** Supplied data follows **

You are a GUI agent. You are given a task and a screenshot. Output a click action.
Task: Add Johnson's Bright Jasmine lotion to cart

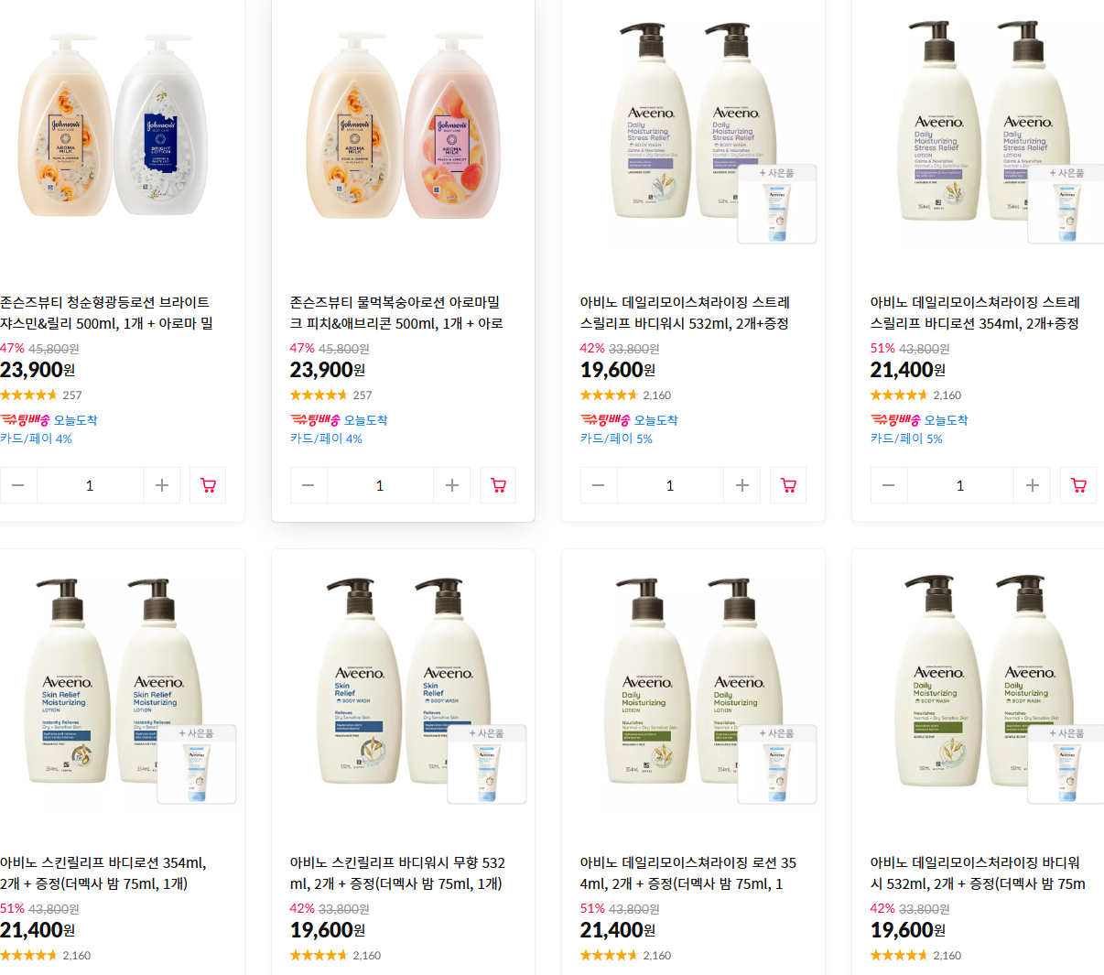pyautogui.click(x=208, y=485)
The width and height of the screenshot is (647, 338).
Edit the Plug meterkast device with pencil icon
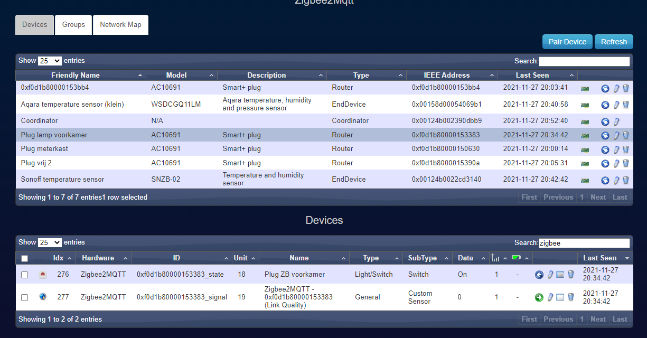616,149
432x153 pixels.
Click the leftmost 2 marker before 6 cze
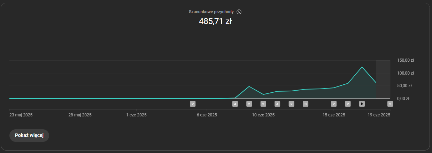(193, 104)
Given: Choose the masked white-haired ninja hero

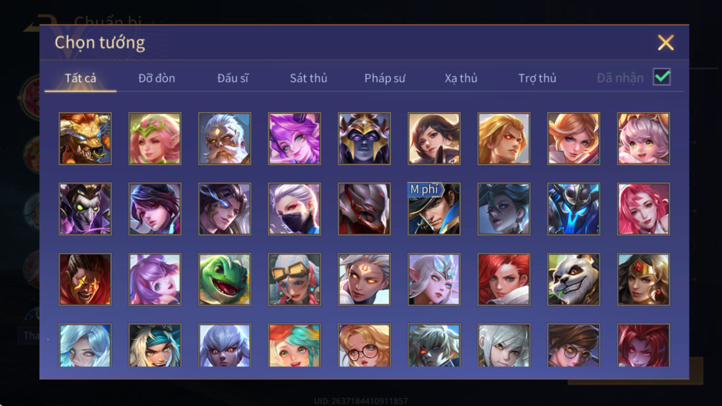Looking at the screenshot, I should point(294,209).
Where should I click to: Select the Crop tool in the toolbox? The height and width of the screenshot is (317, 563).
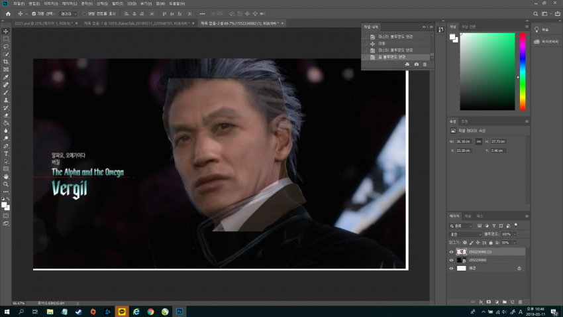coord(6,62)
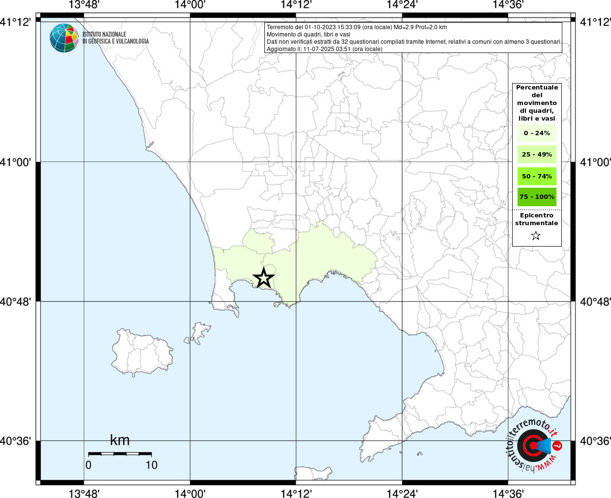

** End of Supplied data **

* **Your instructions**: A faithful copy of every record is needed here. Leave the images out of it.

* **Answer**:
You are a GUI agent. You are given a task and a screenshot. Output a click action.
Task: Add Johnson's Bright Jasmine lotion to cart

pyautogui.click(x=208, y=485)
The width and height of the screenshot is (647, 338).
Edit the Plug meterkast device with pencil icon
616,149
432x153 pixels.
Click the leftmost 2 marker before 6 cze
(193, 104)
Given: Choose the masked white-haired ninja hero

Looking at the screenshot, I should point(294,209).
Where should I click to: Select the Crop tool in the toolbox? The height and width of the screenshot is (317, 563).
coord(6,62)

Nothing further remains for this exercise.